Research Highlights IFA Loss Of Confidence In With Profits
Managing Partners NewsMay 28th, 2007
New research from investment management company Managing Partners Limited (MPL), reveals that only 7% of IFAs have a positive view on with-profits based investments. Two thirds (67%) of IFAs have a negative view, with one in three (32%) being very negative.
Jeremy Leach, Managing Director of MPL, said: “Given that many with-profits investments have delivered very poor returns and that there are many unhappy investors, the vast majority of IFAs have a negative view about with-profits. Also, given that nearly six out of ten with-profits investors are unhappy with their performance, they can be difficult to sell. Our research shows that only 10% of IFAs are proactively recommending with-profits investments to their clients.”
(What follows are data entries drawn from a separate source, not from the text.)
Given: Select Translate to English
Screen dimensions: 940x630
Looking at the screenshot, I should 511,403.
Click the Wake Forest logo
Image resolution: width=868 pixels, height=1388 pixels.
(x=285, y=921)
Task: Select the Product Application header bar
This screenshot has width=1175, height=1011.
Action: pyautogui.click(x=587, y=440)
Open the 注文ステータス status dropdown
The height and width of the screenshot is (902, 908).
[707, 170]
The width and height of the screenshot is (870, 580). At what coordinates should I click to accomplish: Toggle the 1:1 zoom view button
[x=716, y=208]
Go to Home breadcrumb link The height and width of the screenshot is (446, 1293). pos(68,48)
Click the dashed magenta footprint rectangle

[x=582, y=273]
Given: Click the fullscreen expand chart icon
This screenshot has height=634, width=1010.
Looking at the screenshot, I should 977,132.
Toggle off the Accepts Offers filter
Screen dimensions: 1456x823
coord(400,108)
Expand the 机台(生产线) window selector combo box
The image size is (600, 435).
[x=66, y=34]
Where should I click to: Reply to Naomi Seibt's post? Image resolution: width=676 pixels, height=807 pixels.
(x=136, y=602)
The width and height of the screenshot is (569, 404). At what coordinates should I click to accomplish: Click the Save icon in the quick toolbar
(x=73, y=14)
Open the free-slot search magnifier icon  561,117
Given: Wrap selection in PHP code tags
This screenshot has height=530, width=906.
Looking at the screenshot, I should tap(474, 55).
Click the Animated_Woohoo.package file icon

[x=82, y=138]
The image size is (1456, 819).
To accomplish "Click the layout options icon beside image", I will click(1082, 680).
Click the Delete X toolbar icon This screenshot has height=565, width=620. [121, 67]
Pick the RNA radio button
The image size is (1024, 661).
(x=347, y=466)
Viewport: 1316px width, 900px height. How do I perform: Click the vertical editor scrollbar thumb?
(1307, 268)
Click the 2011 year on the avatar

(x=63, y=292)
Despite this, 61% of IFAs are proactively trying to find an alternative investment product that has many of the characteristics of with-profits investments.Investors looking for steady, predictable returns should consider investing in Traded Life Policies (TLPs). These are United States-issued life assurance policies sold before the maturity date to allow the original owner to enjoy some of the benefits during their lifetime. TLPs are purchased at a discount from their maturity value, which in the majority of cases is fixed at outset, which means that they are guaranteed to rise in value. The TLP market has seen huge growth from $50m in 1990 to $10bn in 2006.
While TLPs carry the risk that it is unknown when the lives assured will die, the key attraction of a TLP fund is that with the right diversification and actuarial analysis, they can be used to deliver steady, predictable returns. Because of this high degree of certainty and their solid underlying value, it is possible for products that invest in them to secure a substantial degree of gearing to enhance returns and initial allocation rates. This is particularly attractive to UK investors in countering the surrender penalties imposed for pulling out of with profit funds.
For retail investors, MPL offers the Corinthian Growth Fund. The fund is a fully-regulated Cayman Islands mutual fund that can be included in personal portfolio bonds, wraps and SIPPs. A popular feature of the fund is its 2X-leverage facility, enabling returns to be enhanced. The fund has no initial charge and a 103% allocation rate. The annual management charge is 1%. It has a 7-9% annual growth target net of all charges.Corinthian offers an ‘enhanced growth’ share class to retail investors, which has a 103% allocation rate and a 1% annual management charge. Such shares are suitable for investors looking to transfer assets from funds that have failed to deliver on expectations, such as with profits, and which need an initial boost to the investment.